Dive Brief:
- GlaxoSmithKline plc has picked up Kevin Sin as SVP and head of worldwide business development for pharmaceuticals research & development.
- Sin's previous role was at Roche AG's Genentech, where he was VP and global head of oncology business development. He will start his new role in July.
- Since her recruitment as the first female CEO of a big pharma, Emma Walmsley has been making some major changes at the UK-based company, including bringing on board Hal Barron as CSO, also a Roche alumnus.
Dive Insight:
This isn't the first time that Walmsley has tapped into Roche's pool of expertise during her short tenure. Hal Barron, the company's new CSO and president of R&D, came over from Calico (California Life Sciences LLC), an Alphabet-funded company, in January. Barron's previous role was as EVP, head of global product development and CMO at Roche.

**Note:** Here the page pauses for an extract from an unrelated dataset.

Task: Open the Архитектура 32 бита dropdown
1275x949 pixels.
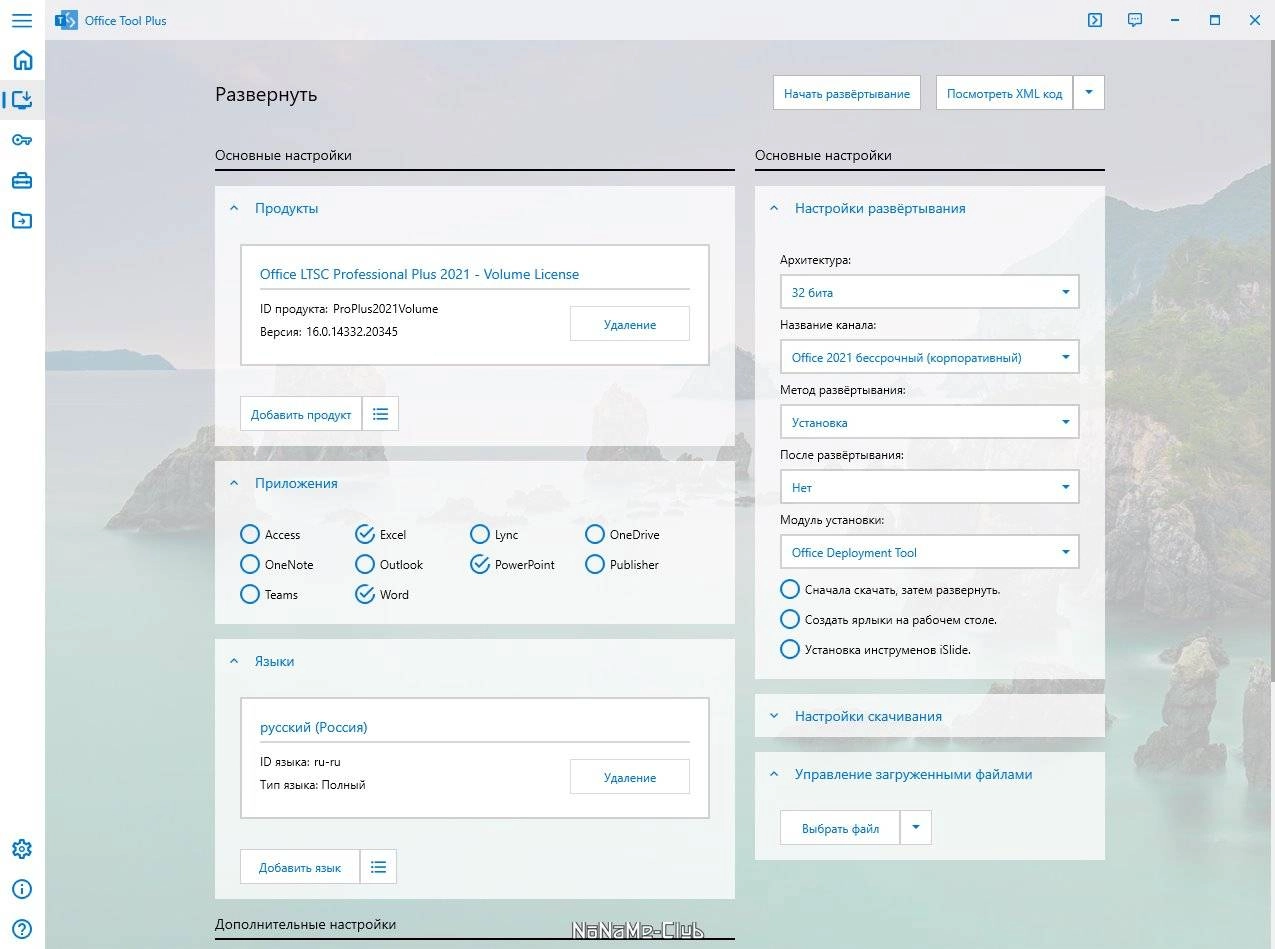Action: click(x=929, y=292)
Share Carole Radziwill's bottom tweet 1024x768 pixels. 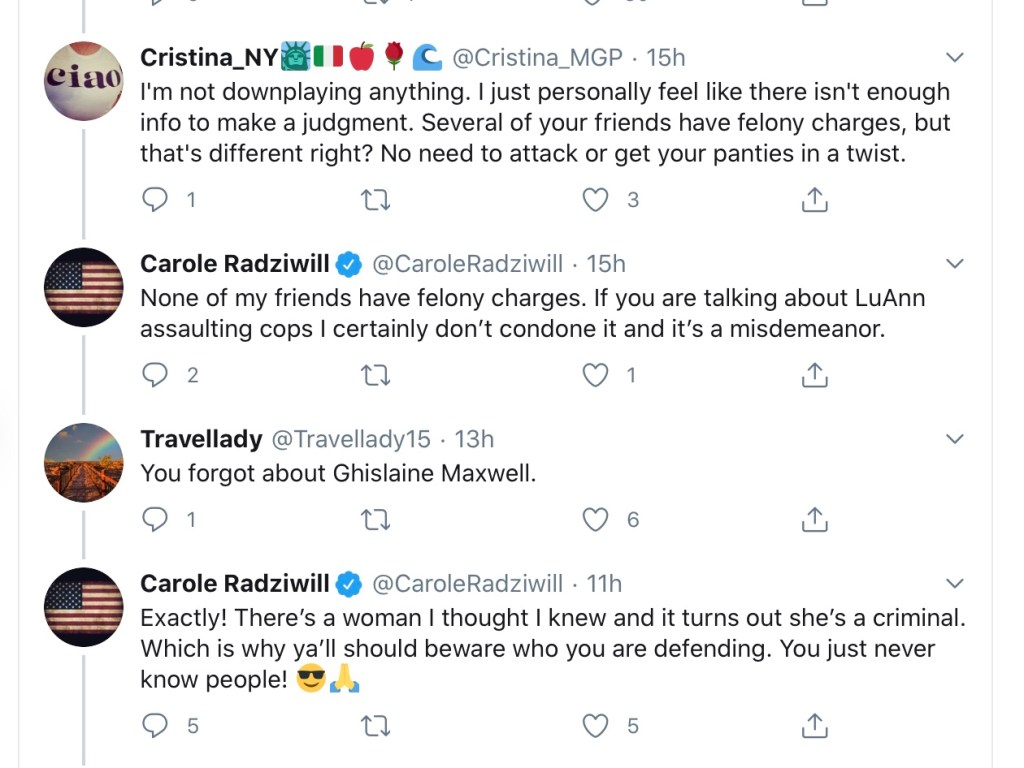coord(815,725)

Business development will be key to the British pharma's future as it looks to fill the pipeline beyond its three near-term blockbuster hopefuls, particularly as it faces falling sales for Advair (fluticasone furoate/salmeterol), a top-selling respiratory drug that is likely to face generic competition this year.

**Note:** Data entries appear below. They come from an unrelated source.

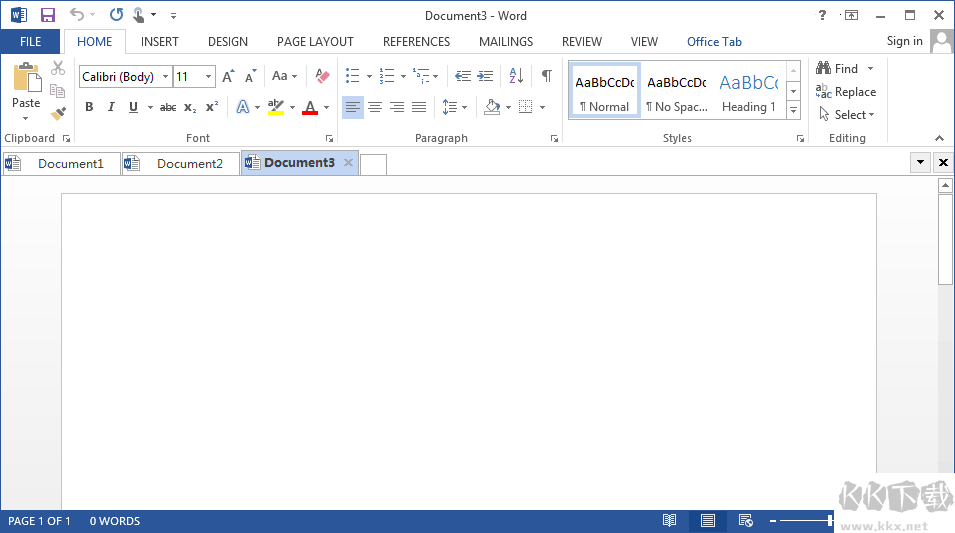
Task: Expand the Styles gallery More arrow
Action: pos(793,109)
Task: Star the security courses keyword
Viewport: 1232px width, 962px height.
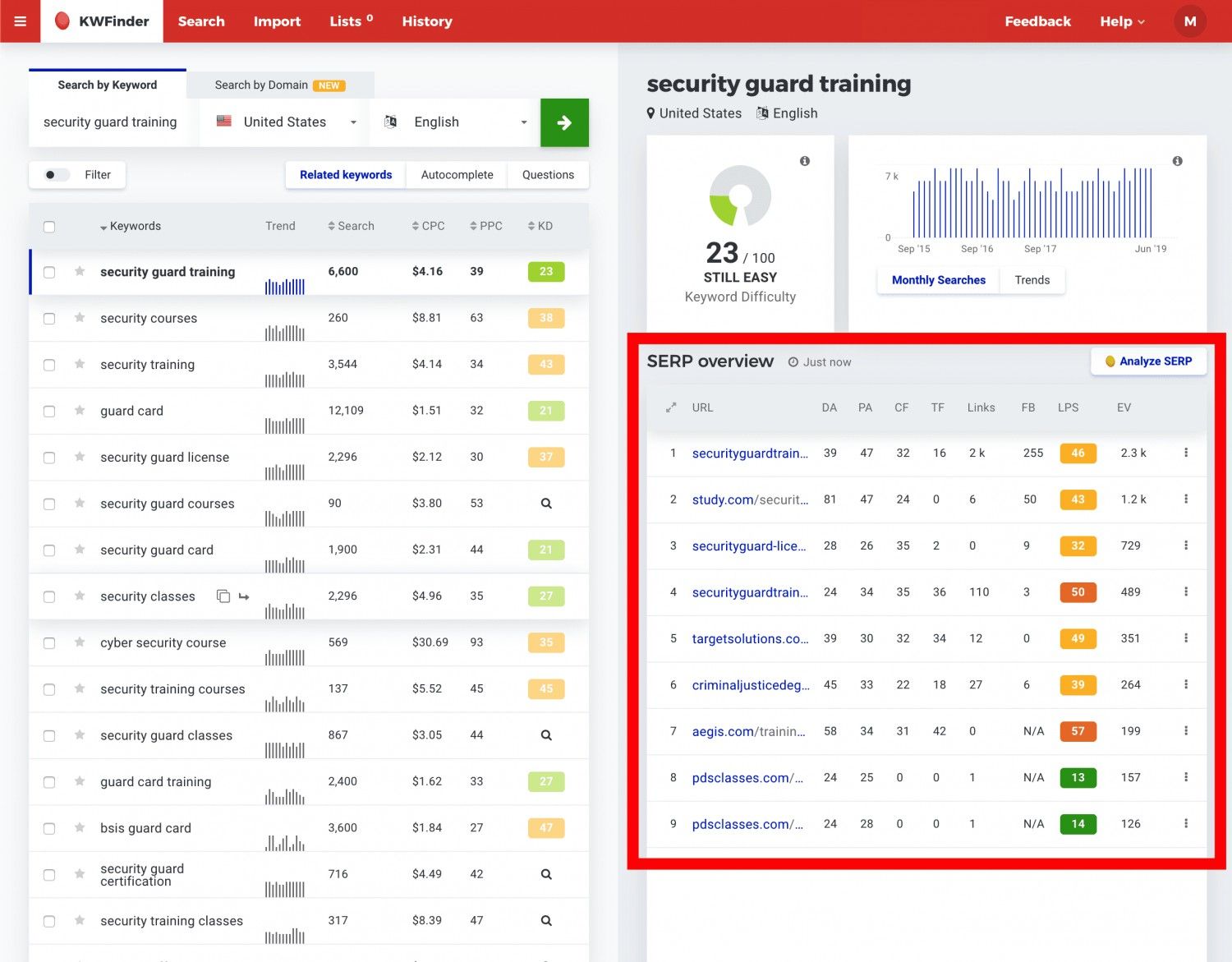Action: 80,318

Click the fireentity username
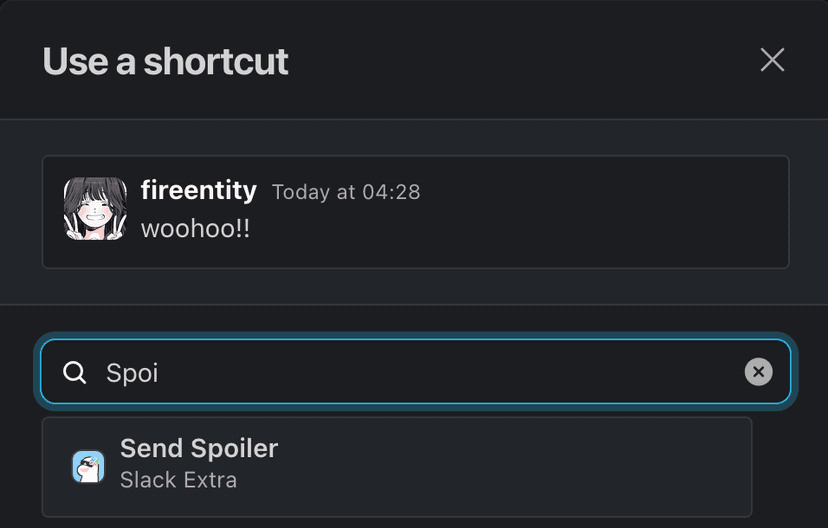[x=198, y=190]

Recruiting Kevin Sin and Hal Barron signal GlaxoSmithKline's commitment to R&D, following last year's major pipeline overhaul, which axed over 30 programs, including seven in Phase 2 and Phase 3. There will be more changes in 2018, Walmsley reported on the company's fourth quarter earnings call back in February, with some programs being accelerated and others deprioritized.
Walmsley has also made other key changes to her executive team, and around 40% of the reports to the executive team have also changed, with a mix of internal promotions and external recruitment. In July 2017, Laurie Glimcher joined the board as a non-executive director, and Karenann Terrell was appointed chief digital & technology officer.

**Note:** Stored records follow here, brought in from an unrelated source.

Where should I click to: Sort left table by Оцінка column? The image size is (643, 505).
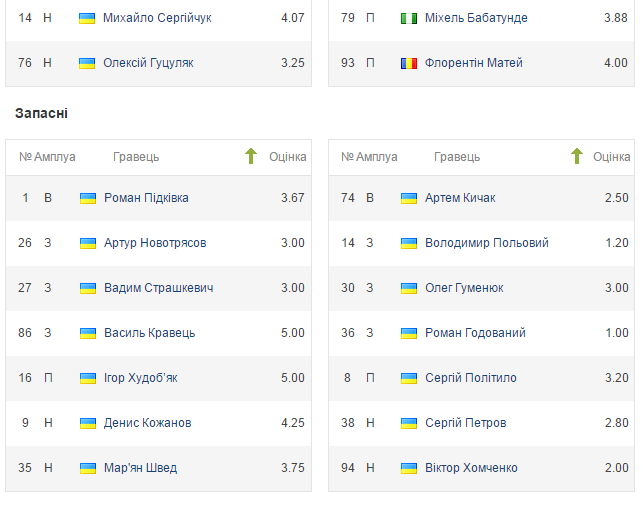click(287, 157)
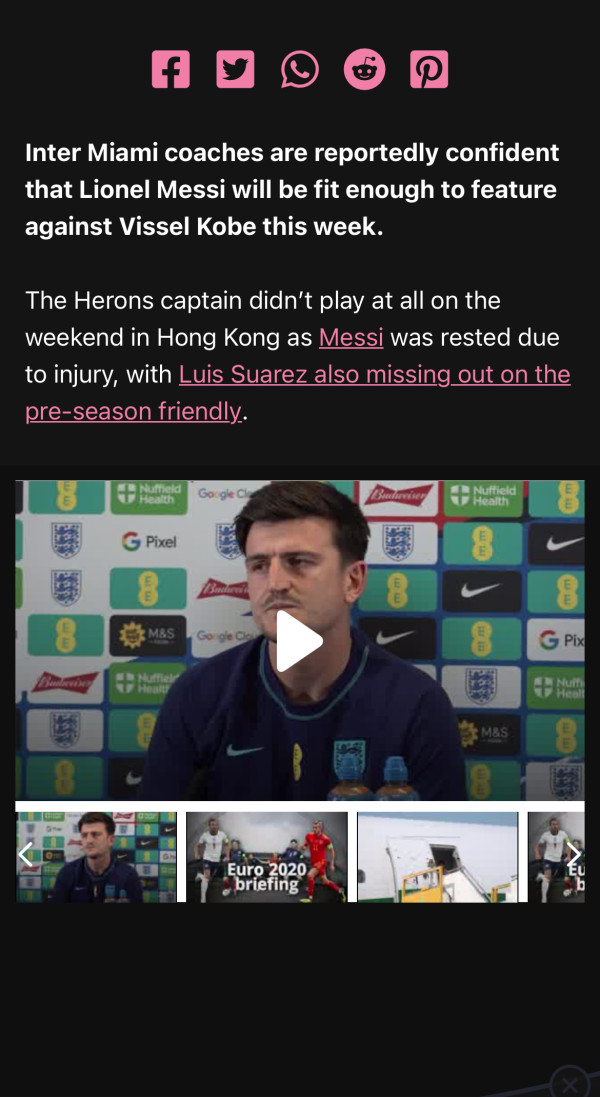Select the Euro 2020 briefing thumbnail
The width and height of the screenshot is (600, 1097).
[x=266, y=857]
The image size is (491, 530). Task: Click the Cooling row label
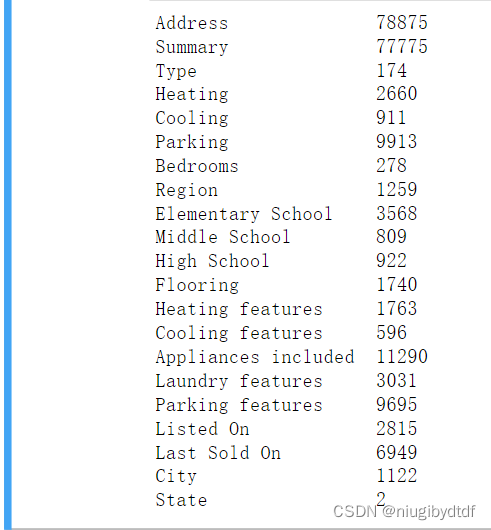point(192,118)
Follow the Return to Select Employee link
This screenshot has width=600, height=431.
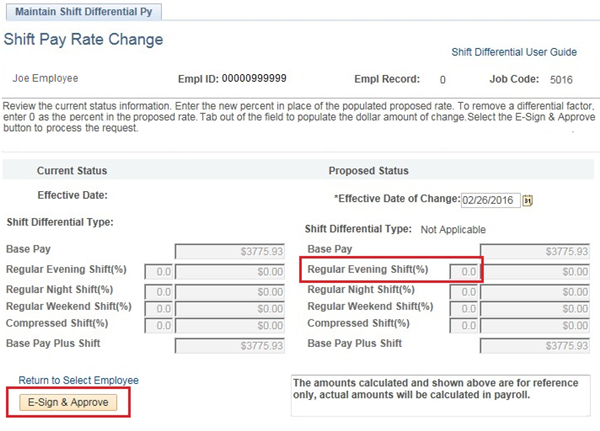click(78, 380)
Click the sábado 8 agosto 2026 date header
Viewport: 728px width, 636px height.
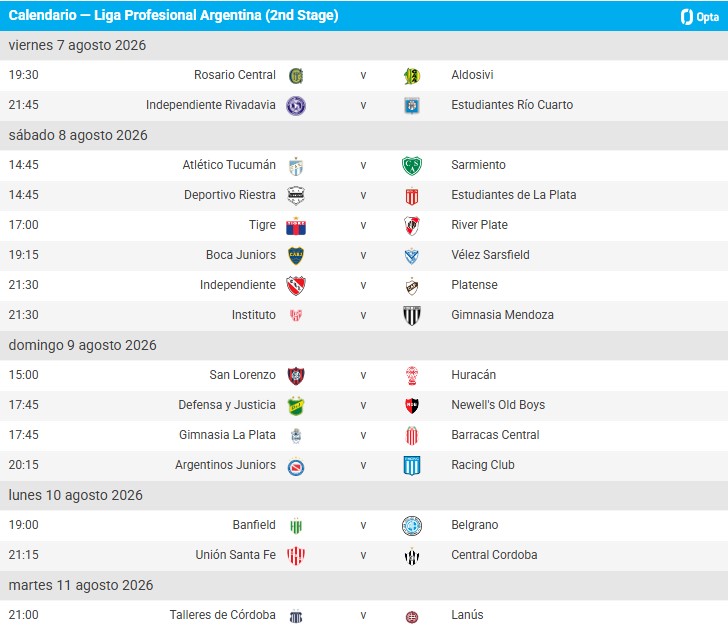click(364, 135)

Currently, GSK is riding the potential of three products. Shingles vaccine Shingrix, approved in October 2017, looks to be getting good pharmacy coverage across the U.S. Trelegy Ellipta, an inhaled combo of fluticasone furoate, umeclidinium and vilanterol for chronic obstructive pulmonary disease approved in September 2017, was the first Food and Drug Administration approval for a once-daily, three-in-one inhaler for COPD and is at least a year ahead of its nearest rival. And Juluca, which combines GSK's Tivicay and Johnson & Johnson's Edurant (dolutegravir/rilpivirine), is the first two-drug regimen for maintenance treatment of HIV-1. GSK had used a precious priority review voucher to push that drug through FDA review.